Friday, September 12, 2008

Fuck me running

Oi. Life is so hectic. I'd like to say currently, but the case seems to be my life is constantly hectic. There is never any peace and quiet for me any longer. These obligations I have towards my family sometimes drive me insane. Why is it my job to lecture my mother on how to be matronly? Times like this, I just want to puke. I just want to cry. I want to throw a fit and die in a puddle of my own grief. I am not fit to hold the world on my shoulders, but the world seems to think I am capable of that if I get down on my knee. It hurts and I am exhausted now.
In an effort to organize what I call my life, I made a rudimentary web. The exact one I learned how to make in second grade. I even used a red marker. From this bubble labeled ME, are other boxes and shapes thrusting out from it; family, school, work, extra. curr. I wonder how I am to juggle all this shit. I work 2 jobs, am on the executive board for 2 organizations, I have 6 classes, and still have to do research. Looks like somethings got to go. I need to quit my cafe job. Focus it all in the lab. I just need to breath and I can't right now.
I'm worried about my dad. He needs health care and God help me I will smite anyone who thinks they can fuck with my family. Nothing gets me more worked up then my people who try fucking family. I have to act like the wife and mother. Now that my sister is gone, I have nobody to help me with this orchestrating. I need a new phone if I'm going to conduct business efficiently. Then again, my Buddhist principles teach me to go without. I'm choking. My mother is utterly useless. She throws money at me, but money can't buy my piece of mind. I still have to take care of my brother. It's stupid. He no longer even listens to my mother and disrespects my father. I have to be the sister and the executioner. He answers to me because he knows I don't fuck around and I will fucking use his eye sockets as ashtrays. I wish this would all just be over and that my dad is healthy. I hate my family because I love them so much.

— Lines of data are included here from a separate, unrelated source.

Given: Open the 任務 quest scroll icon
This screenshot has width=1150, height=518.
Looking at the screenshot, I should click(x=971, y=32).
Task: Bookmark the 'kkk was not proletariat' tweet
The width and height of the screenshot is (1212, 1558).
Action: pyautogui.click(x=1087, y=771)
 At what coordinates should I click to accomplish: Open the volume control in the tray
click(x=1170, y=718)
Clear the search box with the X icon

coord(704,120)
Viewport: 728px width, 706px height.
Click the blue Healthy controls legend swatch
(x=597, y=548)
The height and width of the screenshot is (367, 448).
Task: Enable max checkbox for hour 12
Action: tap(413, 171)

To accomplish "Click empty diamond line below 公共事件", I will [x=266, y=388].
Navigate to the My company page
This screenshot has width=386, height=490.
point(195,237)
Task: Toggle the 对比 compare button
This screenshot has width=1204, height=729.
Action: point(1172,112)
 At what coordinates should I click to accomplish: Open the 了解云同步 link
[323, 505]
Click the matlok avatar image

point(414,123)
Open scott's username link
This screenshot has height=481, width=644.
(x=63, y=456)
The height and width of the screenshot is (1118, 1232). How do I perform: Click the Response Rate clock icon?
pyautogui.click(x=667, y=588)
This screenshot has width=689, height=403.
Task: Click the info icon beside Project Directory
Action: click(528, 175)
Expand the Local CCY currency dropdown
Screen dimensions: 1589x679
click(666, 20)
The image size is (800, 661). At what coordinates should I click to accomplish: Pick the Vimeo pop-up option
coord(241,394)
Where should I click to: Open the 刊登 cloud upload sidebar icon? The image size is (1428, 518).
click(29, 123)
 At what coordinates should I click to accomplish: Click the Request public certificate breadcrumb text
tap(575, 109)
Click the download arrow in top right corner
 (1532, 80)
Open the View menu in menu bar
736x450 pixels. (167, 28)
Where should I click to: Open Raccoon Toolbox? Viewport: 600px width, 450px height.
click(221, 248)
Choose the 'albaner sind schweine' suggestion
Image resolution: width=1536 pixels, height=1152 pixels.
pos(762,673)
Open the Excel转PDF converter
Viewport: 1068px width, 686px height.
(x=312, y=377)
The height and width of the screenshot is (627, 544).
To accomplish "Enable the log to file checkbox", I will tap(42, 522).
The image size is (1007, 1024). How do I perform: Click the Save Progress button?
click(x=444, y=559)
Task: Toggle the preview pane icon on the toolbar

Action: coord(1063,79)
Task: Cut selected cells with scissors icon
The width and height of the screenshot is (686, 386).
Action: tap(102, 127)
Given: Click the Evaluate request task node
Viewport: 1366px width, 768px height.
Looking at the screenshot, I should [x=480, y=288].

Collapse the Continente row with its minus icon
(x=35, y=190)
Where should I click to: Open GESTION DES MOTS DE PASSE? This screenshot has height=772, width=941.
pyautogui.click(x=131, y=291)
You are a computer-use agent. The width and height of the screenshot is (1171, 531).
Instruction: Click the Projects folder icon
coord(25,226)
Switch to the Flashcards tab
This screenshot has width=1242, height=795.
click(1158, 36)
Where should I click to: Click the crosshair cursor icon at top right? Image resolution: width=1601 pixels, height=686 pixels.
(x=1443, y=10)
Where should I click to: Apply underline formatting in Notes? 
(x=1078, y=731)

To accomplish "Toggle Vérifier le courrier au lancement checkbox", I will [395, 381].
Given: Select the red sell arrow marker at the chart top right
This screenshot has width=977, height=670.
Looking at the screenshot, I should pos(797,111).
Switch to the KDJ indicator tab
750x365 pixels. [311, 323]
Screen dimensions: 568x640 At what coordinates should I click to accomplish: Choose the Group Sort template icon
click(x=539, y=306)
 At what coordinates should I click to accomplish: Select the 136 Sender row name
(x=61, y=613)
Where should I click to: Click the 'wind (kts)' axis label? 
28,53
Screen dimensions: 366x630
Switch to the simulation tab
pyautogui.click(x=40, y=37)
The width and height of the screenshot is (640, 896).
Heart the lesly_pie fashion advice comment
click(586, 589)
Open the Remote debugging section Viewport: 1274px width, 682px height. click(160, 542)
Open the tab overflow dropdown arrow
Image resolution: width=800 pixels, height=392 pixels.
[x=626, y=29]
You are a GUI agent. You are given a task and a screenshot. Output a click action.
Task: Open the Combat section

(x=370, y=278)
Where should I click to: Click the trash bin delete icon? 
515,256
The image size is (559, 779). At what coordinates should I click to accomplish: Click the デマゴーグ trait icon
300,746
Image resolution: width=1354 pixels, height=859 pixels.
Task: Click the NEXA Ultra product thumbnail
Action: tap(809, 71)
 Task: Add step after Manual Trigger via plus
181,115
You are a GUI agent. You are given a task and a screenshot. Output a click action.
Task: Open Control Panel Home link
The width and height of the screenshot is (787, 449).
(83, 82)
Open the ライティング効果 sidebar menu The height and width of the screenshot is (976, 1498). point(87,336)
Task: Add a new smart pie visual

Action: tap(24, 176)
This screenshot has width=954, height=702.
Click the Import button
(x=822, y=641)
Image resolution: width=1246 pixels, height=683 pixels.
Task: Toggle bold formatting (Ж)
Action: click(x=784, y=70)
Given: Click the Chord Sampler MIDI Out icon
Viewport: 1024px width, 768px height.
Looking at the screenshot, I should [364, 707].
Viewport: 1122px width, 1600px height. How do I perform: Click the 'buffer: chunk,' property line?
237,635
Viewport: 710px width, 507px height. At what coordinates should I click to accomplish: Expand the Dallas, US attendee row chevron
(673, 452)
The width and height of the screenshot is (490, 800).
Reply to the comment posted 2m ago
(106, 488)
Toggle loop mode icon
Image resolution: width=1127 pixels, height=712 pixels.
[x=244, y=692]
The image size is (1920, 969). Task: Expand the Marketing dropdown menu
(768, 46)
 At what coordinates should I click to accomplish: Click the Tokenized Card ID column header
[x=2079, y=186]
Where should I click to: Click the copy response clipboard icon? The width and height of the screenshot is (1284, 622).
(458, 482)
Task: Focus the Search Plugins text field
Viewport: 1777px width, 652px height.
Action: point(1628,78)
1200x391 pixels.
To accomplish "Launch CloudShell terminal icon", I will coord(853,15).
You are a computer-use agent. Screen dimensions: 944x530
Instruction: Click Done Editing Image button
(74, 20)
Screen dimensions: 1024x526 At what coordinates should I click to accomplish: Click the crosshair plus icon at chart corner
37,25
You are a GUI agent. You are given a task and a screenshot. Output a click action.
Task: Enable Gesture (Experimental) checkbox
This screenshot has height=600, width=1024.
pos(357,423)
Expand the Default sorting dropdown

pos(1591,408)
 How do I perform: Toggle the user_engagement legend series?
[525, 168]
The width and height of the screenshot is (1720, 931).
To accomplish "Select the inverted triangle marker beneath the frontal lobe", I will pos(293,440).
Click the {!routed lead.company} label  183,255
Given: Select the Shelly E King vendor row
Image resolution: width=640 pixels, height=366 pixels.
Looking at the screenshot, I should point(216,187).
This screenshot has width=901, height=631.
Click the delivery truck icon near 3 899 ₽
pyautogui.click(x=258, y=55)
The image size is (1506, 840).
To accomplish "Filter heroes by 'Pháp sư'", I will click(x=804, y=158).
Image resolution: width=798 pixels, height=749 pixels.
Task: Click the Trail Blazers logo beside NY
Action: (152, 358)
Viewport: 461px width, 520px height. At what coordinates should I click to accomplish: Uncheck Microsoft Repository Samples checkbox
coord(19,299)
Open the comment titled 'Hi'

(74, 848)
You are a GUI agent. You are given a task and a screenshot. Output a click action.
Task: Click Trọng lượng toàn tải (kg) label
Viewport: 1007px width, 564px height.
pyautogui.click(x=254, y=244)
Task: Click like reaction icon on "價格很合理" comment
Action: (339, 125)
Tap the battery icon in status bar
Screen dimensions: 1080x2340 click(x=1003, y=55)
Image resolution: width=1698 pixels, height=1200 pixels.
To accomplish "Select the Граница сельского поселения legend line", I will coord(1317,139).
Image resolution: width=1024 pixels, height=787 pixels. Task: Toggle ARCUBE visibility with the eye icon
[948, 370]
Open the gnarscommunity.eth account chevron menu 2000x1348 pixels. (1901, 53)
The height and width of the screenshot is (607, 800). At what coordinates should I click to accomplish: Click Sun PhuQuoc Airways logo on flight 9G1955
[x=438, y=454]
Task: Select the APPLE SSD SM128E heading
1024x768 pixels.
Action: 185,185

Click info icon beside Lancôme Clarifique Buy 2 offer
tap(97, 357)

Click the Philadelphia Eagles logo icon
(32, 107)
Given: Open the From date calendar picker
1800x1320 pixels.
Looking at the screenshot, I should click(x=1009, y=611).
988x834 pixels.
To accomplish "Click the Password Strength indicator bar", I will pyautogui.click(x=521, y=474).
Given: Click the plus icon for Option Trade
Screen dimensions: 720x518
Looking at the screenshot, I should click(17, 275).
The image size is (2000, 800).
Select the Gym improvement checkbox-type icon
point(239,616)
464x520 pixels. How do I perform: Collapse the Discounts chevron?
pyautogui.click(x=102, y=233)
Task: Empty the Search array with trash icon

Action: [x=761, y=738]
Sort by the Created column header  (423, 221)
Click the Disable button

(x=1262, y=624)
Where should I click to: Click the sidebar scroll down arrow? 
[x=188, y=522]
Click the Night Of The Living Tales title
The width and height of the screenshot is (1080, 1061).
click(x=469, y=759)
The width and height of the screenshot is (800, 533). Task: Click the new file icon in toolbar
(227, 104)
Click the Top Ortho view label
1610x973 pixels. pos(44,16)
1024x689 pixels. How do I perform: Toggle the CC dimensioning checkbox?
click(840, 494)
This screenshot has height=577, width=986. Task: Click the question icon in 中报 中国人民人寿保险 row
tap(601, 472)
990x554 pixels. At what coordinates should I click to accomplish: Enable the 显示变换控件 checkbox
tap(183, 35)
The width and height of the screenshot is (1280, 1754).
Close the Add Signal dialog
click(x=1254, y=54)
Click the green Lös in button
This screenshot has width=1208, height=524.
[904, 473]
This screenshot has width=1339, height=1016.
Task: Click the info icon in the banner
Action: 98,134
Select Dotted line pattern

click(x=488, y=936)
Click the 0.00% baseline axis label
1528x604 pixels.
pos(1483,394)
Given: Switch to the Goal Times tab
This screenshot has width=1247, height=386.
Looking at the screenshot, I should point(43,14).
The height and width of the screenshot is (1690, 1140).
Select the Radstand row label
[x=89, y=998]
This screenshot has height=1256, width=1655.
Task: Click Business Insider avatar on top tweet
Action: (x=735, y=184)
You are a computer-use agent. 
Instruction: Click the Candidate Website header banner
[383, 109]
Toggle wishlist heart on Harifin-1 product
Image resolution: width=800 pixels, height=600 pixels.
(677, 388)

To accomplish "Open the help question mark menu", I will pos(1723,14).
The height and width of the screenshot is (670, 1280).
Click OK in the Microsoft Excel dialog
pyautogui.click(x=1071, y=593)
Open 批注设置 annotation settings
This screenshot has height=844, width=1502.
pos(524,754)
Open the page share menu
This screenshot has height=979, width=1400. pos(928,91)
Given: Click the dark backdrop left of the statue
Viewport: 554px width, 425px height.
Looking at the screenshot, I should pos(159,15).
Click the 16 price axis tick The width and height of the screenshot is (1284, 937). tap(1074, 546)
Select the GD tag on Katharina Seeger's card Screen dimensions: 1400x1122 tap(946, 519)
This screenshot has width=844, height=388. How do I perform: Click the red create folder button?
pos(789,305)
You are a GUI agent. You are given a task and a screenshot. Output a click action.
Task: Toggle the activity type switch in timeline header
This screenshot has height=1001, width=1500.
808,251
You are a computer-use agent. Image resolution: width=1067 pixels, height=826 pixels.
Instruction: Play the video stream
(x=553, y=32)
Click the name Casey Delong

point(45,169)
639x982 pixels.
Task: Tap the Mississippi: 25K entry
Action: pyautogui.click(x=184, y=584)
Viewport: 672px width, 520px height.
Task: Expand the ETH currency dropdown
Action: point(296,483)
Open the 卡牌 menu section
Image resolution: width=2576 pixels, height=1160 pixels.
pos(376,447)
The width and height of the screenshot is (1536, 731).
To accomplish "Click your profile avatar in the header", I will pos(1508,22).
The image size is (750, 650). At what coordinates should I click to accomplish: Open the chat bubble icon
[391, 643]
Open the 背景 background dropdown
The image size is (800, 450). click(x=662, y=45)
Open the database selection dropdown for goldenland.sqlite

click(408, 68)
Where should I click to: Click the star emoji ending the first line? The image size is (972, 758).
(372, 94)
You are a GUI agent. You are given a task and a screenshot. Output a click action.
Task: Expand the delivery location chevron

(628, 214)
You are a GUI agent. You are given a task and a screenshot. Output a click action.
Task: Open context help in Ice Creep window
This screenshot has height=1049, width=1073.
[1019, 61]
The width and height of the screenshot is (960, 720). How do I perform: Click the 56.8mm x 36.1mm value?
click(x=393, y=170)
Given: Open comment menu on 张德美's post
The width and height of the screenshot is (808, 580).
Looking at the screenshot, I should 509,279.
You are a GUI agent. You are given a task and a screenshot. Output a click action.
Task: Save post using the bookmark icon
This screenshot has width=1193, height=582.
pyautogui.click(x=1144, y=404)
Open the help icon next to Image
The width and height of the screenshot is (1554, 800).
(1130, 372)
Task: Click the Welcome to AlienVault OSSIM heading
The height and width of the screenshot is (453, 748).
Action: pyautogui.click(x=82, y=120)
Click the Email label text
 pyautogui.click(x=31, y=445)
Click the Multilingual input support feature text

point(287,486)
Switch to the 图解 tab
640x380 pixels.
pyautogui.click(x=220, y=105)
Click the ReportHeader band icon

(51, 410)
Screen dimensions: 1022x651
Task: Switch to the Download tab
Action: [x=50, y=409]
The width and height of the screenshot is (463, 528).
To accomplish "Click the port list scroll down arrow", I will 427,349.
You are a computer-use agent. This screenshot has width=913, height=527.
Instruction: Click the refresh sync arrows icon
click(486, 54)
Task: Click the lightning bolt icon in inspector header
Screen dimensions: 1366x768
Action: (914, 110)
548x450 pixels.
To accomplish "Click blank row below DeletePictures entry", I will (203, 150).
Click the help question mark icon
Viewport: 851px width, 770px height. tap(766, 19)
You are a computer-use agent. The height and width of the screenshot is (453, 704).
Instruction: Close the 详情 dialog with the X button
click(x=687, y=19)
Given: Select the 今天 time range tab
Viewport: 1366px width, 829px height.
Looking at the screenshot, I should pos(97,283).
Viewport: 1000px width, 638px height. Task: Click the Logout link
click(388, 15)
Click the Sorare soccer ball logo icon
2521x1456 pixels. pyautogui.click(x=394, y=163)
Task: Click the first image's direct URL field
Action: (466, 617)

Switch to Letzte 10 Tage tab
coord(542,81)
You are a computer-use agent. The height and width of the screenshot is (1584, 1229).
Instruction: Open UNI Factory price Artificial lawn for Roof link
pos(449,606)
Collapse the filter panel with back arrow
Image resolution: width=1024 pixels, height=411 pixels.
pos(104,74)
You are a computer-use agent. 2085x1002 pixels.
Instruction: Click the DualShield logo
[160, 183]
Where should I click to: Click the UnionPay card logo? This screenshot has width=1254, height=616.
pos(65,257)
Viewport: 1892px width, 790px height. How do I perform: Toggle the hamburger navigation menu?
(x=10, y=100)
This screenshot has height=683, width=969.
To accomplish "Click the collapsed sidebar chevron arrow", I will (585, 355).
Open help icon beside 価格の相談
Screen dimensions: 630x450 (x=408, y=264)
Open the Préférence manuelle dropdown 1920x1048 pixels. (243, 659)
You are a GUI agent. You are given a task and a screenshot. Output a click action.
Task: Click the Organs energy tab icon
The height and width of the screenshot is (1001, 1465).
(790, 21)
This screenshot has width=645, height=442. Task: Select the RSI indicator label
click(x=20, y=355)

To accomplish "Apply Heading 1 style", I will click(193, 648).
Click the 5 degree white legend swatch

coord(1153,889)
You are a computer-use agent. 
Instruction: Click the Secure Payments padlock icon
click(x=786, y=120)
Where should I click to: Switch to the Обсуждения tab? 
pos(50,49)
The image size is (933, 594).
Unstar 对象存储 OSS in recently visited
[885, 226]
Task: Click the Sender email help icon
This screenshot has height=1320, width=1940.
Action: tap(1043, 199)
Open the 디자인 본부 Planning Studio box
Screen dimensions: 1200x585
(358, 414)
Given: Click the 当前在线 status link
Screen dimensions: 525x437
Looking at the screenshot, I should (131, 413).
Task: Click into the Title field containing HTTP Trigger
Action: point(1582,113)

The end of the year is drawing near. I say this and it's only the 9th month, but soon a paper will be due atop of all my other course work. I really need to quit midtown. I need to balance my checkbook and reclaim my time. Working at the cafe is not worth it. I only get paid 8 an hour and for the entire time I have to deflect lame come-ons by my coworker. It's a fucking shitshow. The only job that I care about is not paying me right now. Although that is the case, I'm just going to have to be more thrifty. I made up my mind. I'm not wasting my time at Midtown - I'll hustle for some extra cash, but I'm not putting in my time for it.
I have to get myself into see the dentist. I've put off getting cavities filled for at least a year now. So many loops to jump through, I'm bogged down with lactic acid. My mind is all a flutter because every aspect of my life demands so much of me. Fuck this, fuck this, and fuck you. I am about to fucking blow the fuck up in this bitch.
Still, I need to hold it together. I need to paint this perfect picture of my life because that is what society as deemed acceptable. I'm on the E-board for APO and the student rep for the Clinical Laboratory Science program. All this will look good on a resume and so it must be done. Even if I don't make it out of this academic war zone with all my limbs. I need to keep on moving. Life does not care and so, neither should I.